Exclusion under the 6th Amendment
• 6th amendment has 4 distinct rights:
• Speedy and public jury trial
• Confront and cross examine witnesses
• Right to the subpoena powers of the court
• Assistance of counsel
• Assistance of counsel
• Applies at all “critical stages”
• Custodial interrogation (a Miranda right)
• When a suspect waives his Miranda rights, he is waiving both 5th and 6th amendment rights
• Line-ups after initiation of the proceedings
• But not in-field show-ups or investigatory line-ups
• California requires an attorney at line-ups before initiation also.

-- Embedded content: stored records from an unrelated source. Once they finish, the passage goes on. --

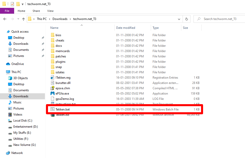Click the Properties checkmark icon in title bar

click(12, 4)
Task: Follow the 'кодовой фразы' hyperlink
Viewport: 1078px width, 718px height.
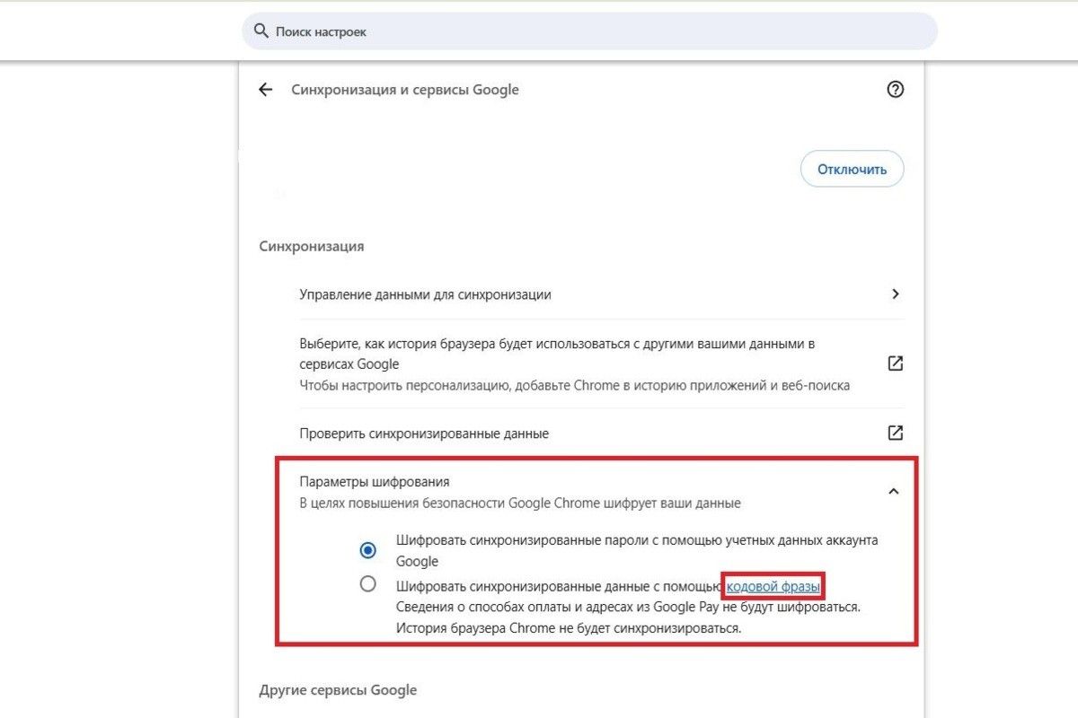Action: click(x=773, y=585)
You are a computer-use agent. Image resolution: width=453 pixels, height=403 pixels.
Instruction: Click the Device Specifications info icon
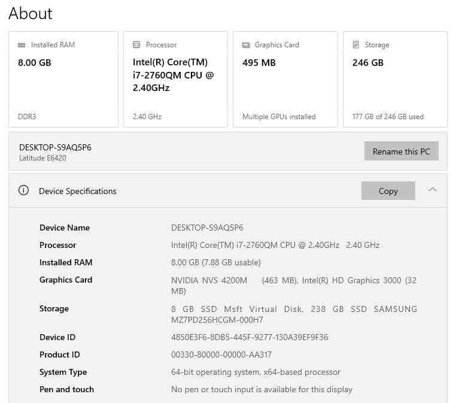click(24, 190)
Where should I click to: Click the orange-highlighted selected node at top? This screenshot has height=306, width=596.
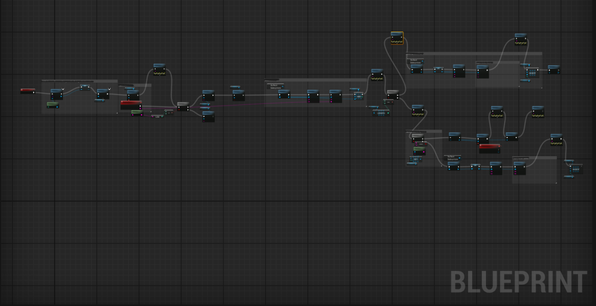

• Waiver of right to an attorney under Miranda
• May be either express or implied
• May be retracted at any time and questioning must stop
• May rights be waived later after initially being invoked?
• Yes, if the accused initiates the contact.
• No, if law enforcement initiates the contact.
Exclusion under the 14th Amendment
• Due Process clause
• Provides for freedom from governmental action except by “due process of the law”
• Brutal police conduct can be a violation of the “due process” clause.
• Evidence obtained by tactics that “shock the conscience” will be excluded
• Choking to prevent defendant from swallowing evidence
• Holding the defendant by the cheeks and hitting the back of his head so he will spit out evidence
• Pumping the stomach to obtain swallowed evidence
• Force feeding an emetic to induce vomiting
• Allowable tactics:
• Holding the defendant’s head against his chest to prevent swallowing
• Instructing the defendant to spit out the evidence
• Placing the hand on the throat to prevent swallowing
• Forcing a finger into the mouth to retrieve an item
• Overly suggestive or unfair line-ups may be a “due process” violation.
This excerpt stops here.